Sono nato nel mese di Maggio del 1938, nel culmine dell’era fascista. Governava allora , dittatorialmente, il cav. Benito Mussolini, purtroppo alleato del più grande genio del male che la storia ricordi, il tedesco Adolf Hitler, assassino pazzo e spietato.
In Italia, in quel periodo, per trovare una qualsiasi occupazione bisognava essere iscritti all’unico partito politico esistente; quello fascista. Nonostante fossi un bambinetto, ho vissuto, seppur in maniera quasi completamente inconsapevole, gli avvenimenti tragici della seconda guerra mondiale, poco o niente comprendendo di quanto stava succedendo. Eppure più di qualcuno di essi è rimasto scolpito nella mia memoria e neppure mai potrò dimenticarlo. Almeno tre ne voglio qui ricordare che mi hanno lasciato segni indelebili e che spesso ancora oggi, riaffiorano a distanza di oltre settant’anni.
Primo, il bombardamento della stazione di Padova. Mi trovavo quella mattina con la mamma ed i due fratellini più piccoli di me (papà era al Lavoro), nella cantina di casa, appena fuori delle mura cittadine, dove avevamo cercato rifugio; al suono lugubre della sirena che annunciava alla popolazione il cessato allarme, verso le ore undici o poco dopo, siamo usciti alla luce del sole; questo però non si riuscì a vedere; il cielo infatti era completamente oscurato da un intenso fumo e dallo svolazzare di piccoli pezzettini di carta e di legno bruciato. Una nevicata! ma non di bianchi fiocchi. Non ricordo quanto durò questa strana “nevicata” ma sicuramente un bel pò di tempo. Nel frattempo potemmo rientrare in casa, al contrario di moltissimi cittadini disgraziatamente deceduti sotto le macerie delle loro case distrutte.
Secondo episodio, le incursioni serali, a bordo di un piccolo apparecchio, un bimotore forse, di un pazzo assassino, non meglio identificato ma comunemente chiamato “Pippo” che lasciava cadere ad intermittenza delle bombe sopra le case della città di Padova e della provincia; con la mia famiglia allora, dopo la tragedia della stazione, ci eravamo da qualche mese rifugiati a Lion di Bertipaglia, piccolo centro di campagna dal quale tutti i giorni mio papà raggiungeva il suo ufficio pedalando su una vecchia bicicletta. Intanto, mentre Pippo lanciava le malefiche bombe, tutti gli anziani e le mamme con noi bambini, fuggivano in aperta campagna per non venire colpiti dal folle bombardiere.

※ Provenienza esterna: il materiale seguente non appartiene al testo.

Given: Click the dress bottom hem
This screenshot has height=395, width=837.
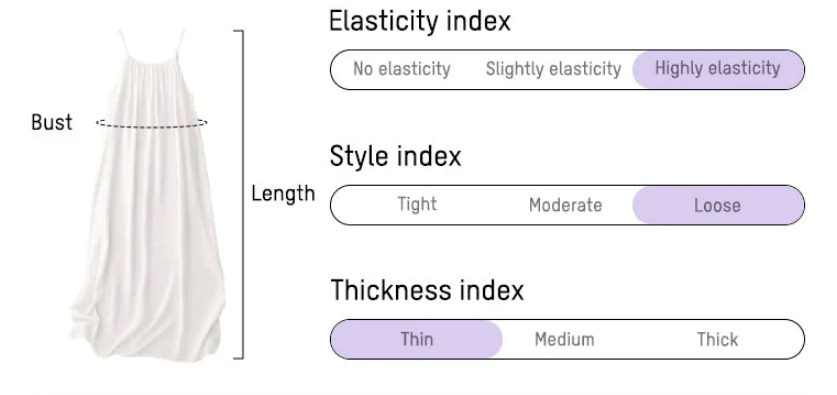Looking at the screenshot, I should click(149, 347).
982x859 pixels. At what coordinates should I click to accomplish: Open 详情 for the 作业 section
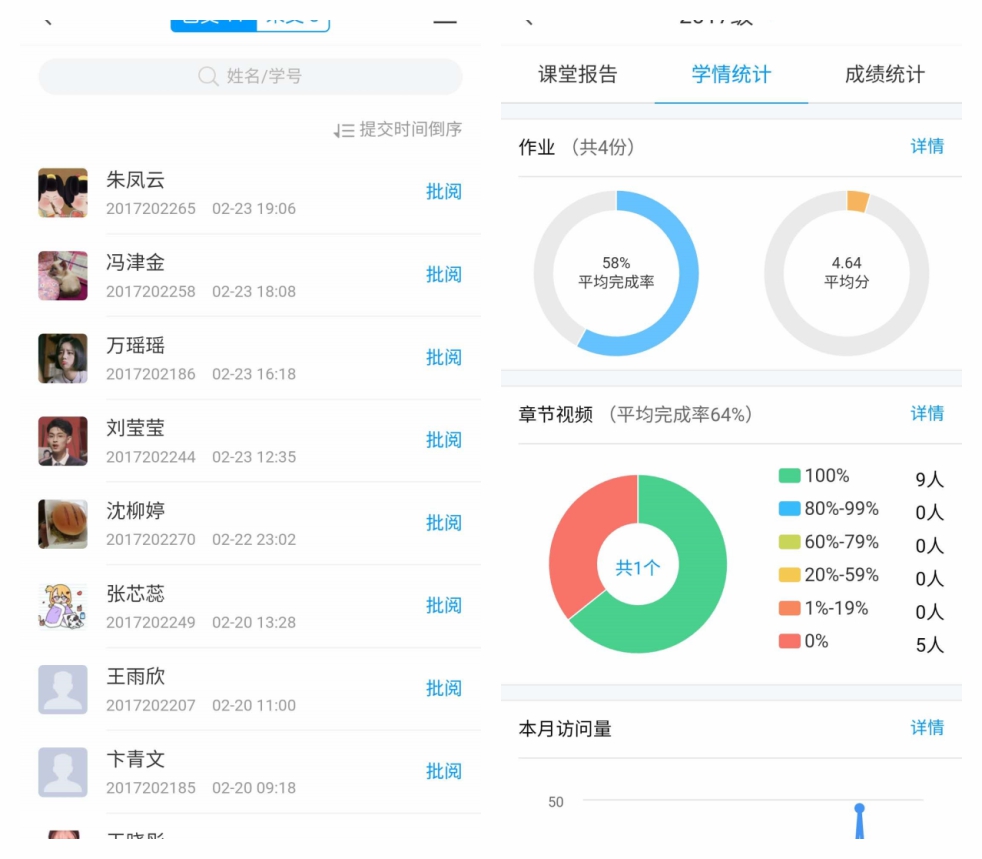pos(926,147)
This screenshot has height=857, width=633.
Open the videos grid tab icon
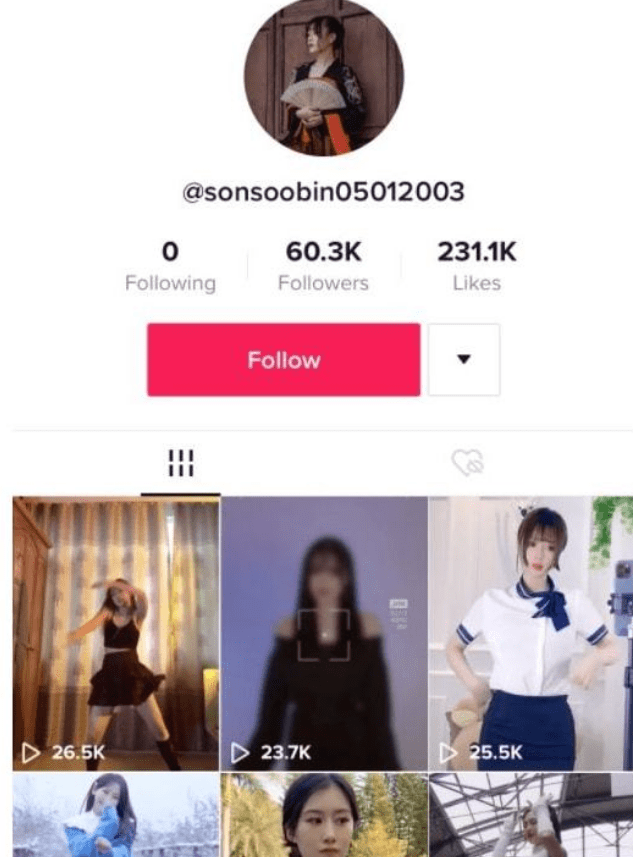pyautogui.click(x=181, y=463)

Terzo episodio, la splendida mattinata di primavera del 25 aprile del 1945, quando verso mezzogiorno, una squadriglia di piccoli apparecchi da turismo, lanciarono dall’alto migliaia di volantini colorati, che annunciavano alla popolazione che finalmente la guerra era finita. Nel frattempo, mamma con le lacrime agli occhi e mio papà stavano già radunando i pochi miseri effetti personali che avevamo con noi e stavano organizzando l’immediato ritorno nella nostra cara, amata casa di Padova.